What if you use a replication count of 3? You are still at risk with the often posted way to remove an osd. That's because ceph doesn't guarantee data is spread evenly over the osd's! It 'makes every effort' to do so, but it doesn't guarantee. That means that your osd may actually be holding 2 copies of the data. Especially when you have an imbalanced cluster where not every node has equal weight and your data is not evenly spread (so pretty much every ceph cluster out there). I think you've set a replication count of 3 to specifically not have to deal with those types of problems.
What if you could 'vacate' the osd before just pulling it? That way ceph has the chance to use all replica's to write to a new location. This way there is less risk of data loss (because you still have R copies to read from, where R is your replication setting).

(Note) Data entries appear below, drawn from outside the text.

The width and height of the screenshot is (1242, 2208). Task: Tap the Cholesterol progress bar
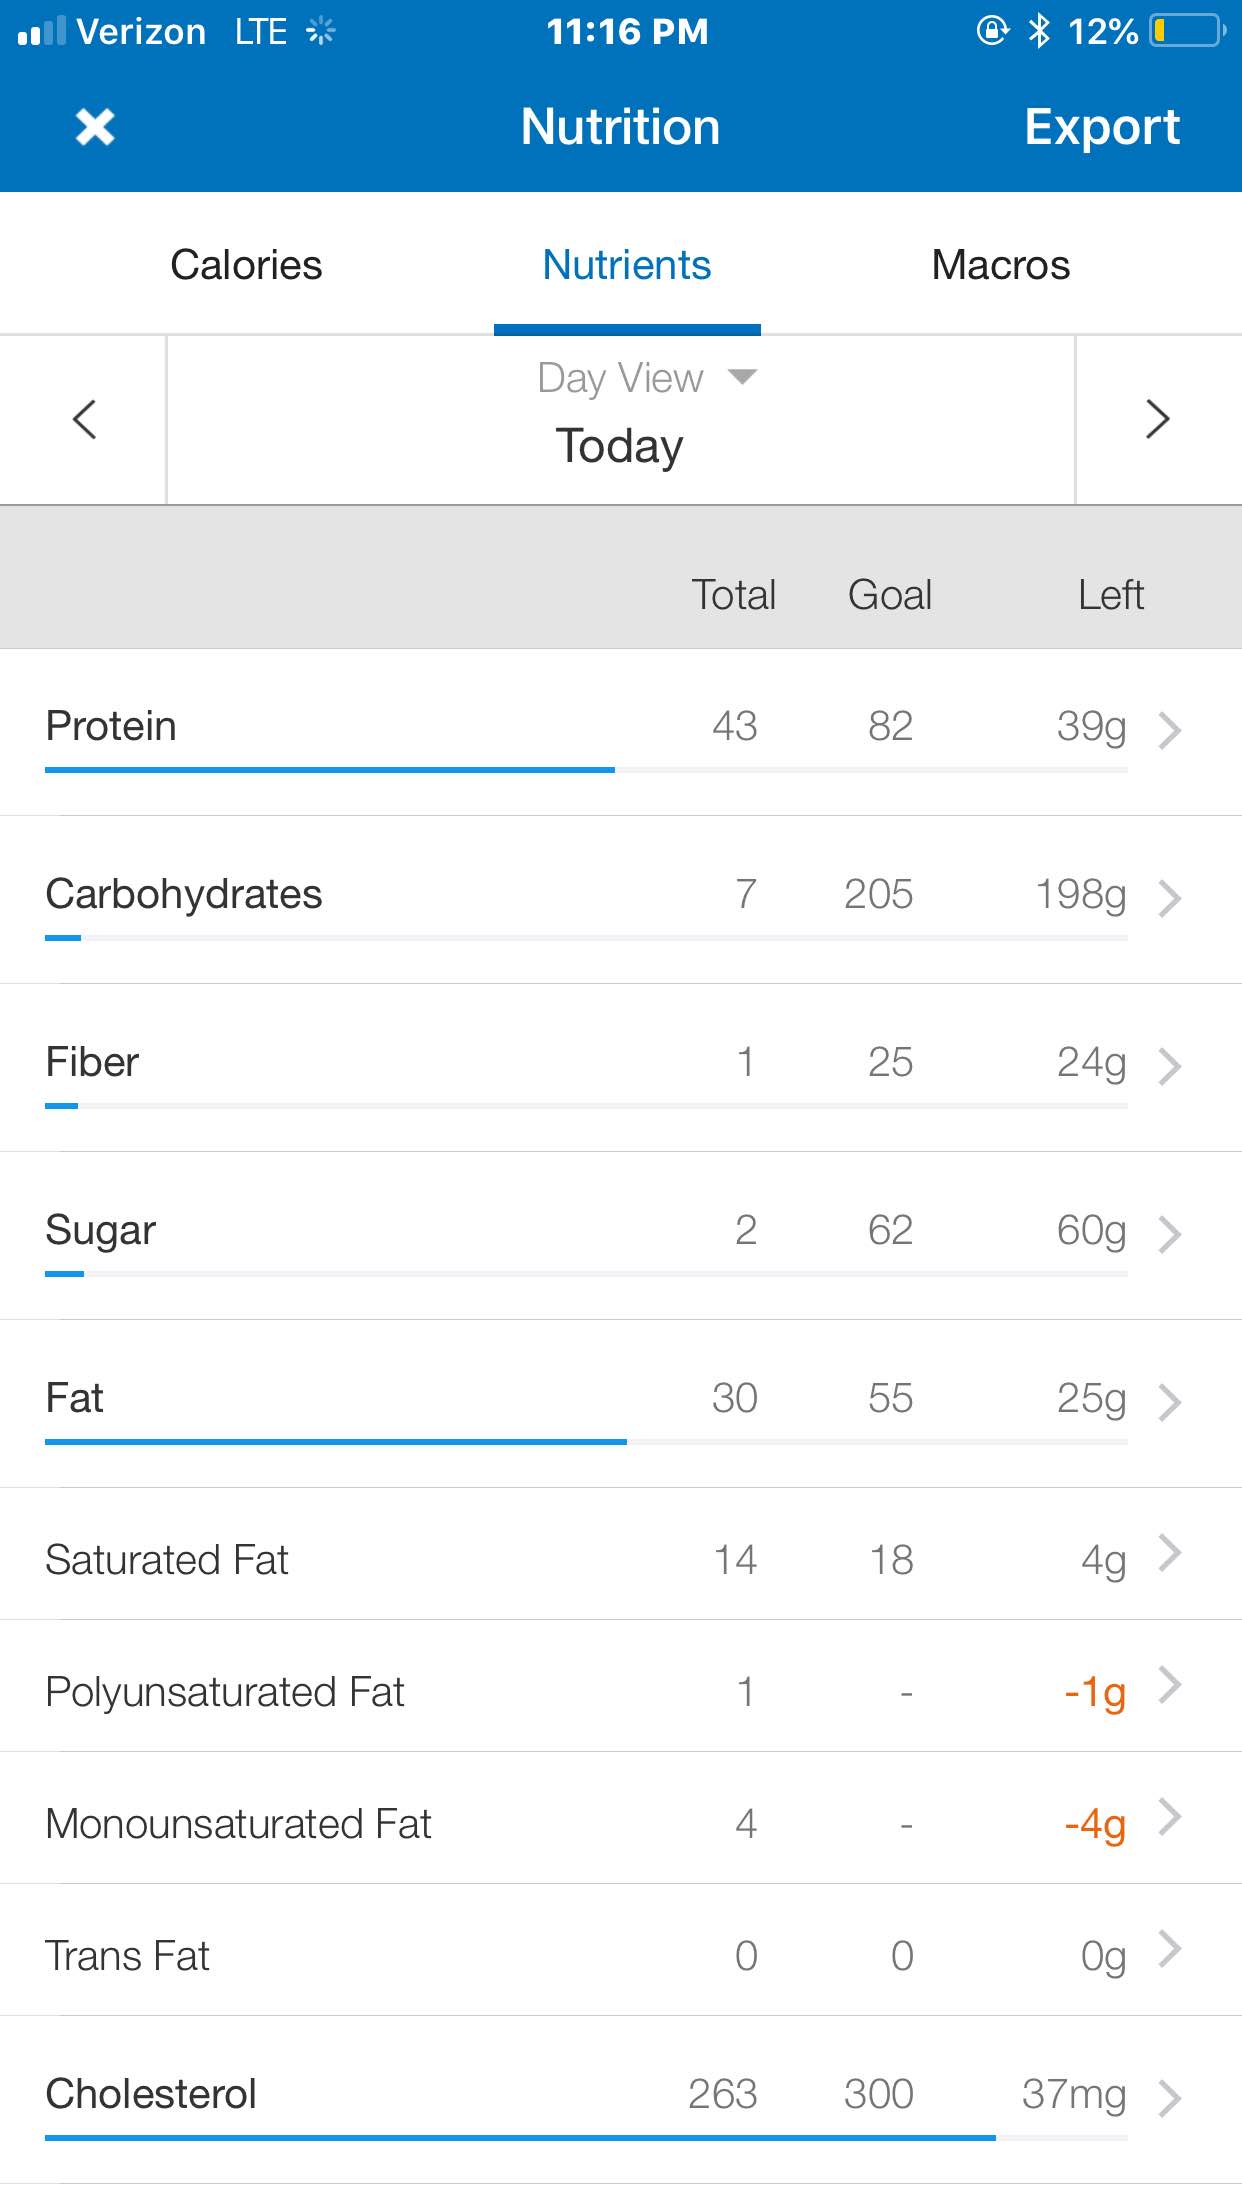(586, 2138)
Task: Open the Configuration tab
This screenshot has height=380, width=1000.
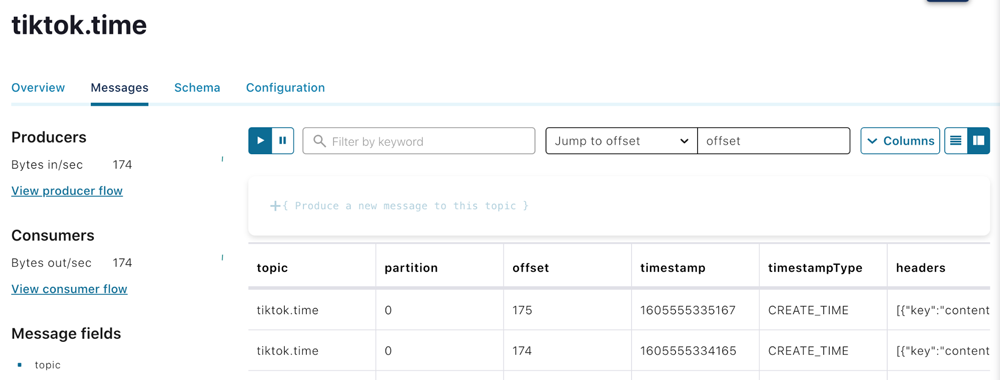Action: pyautogui.click(x=285, y=88)
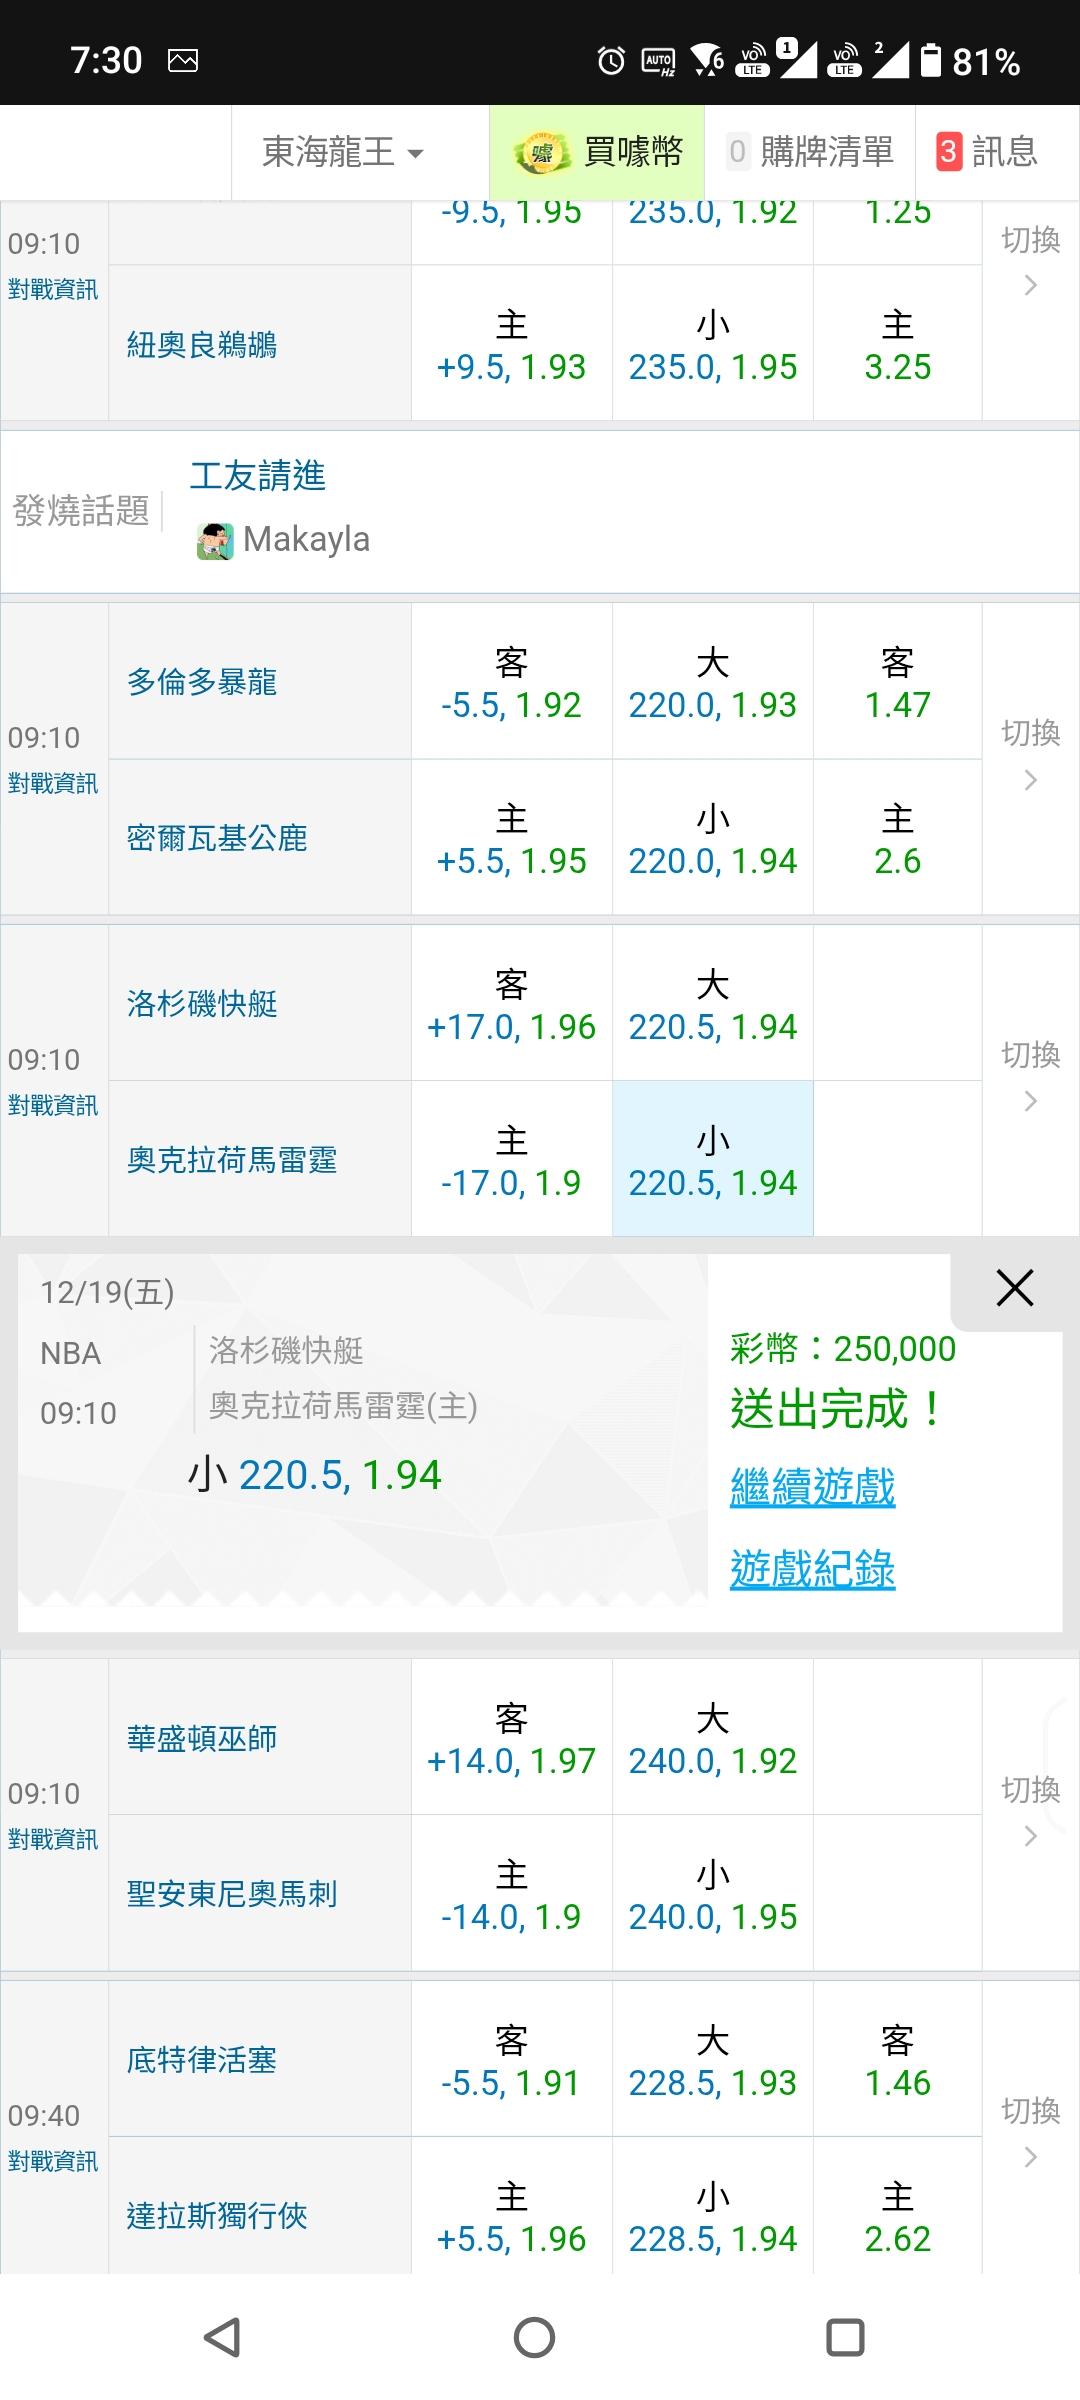The height and width of the screenshot is (2400, 1080).
Task: Expand 切換 for Raptors vs Bucks game
Action: coord(1030,756)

So here is the right way to remove/replace an OSD that still has usable data on it. Use this in production systems:

ceph osd df | grep '^# '
# note the amount of PG's on the OSD
ceph osd out osd.#
sleep 120
ceph osd df | grep '^# '
# you should see the amount of PG's on the osd decrease.
# At some point you'll hit 0:
[root@XXXXX ~]# ceph osd df | egrep '^15 '
15 2.73000        0      0      0      0  -nan -nan 0
# Now you can continue as before:
ceph osd down osd.#
ceph osd crush remove osd.#
ceph auth del osd.#
ceph osd rm osd.#
# And then on the node where the osd is placed, do this if needed:
systemctl stop ceph-osd@#
umount /var/lib/ceph/osd/ceph-#
`

And if you don't plan on moving the disk to some other ceph node, be sure to use 'ceph-disk --zap' to clear it, before you store/reuse the disk.

I hope this prevents you from having some headaches.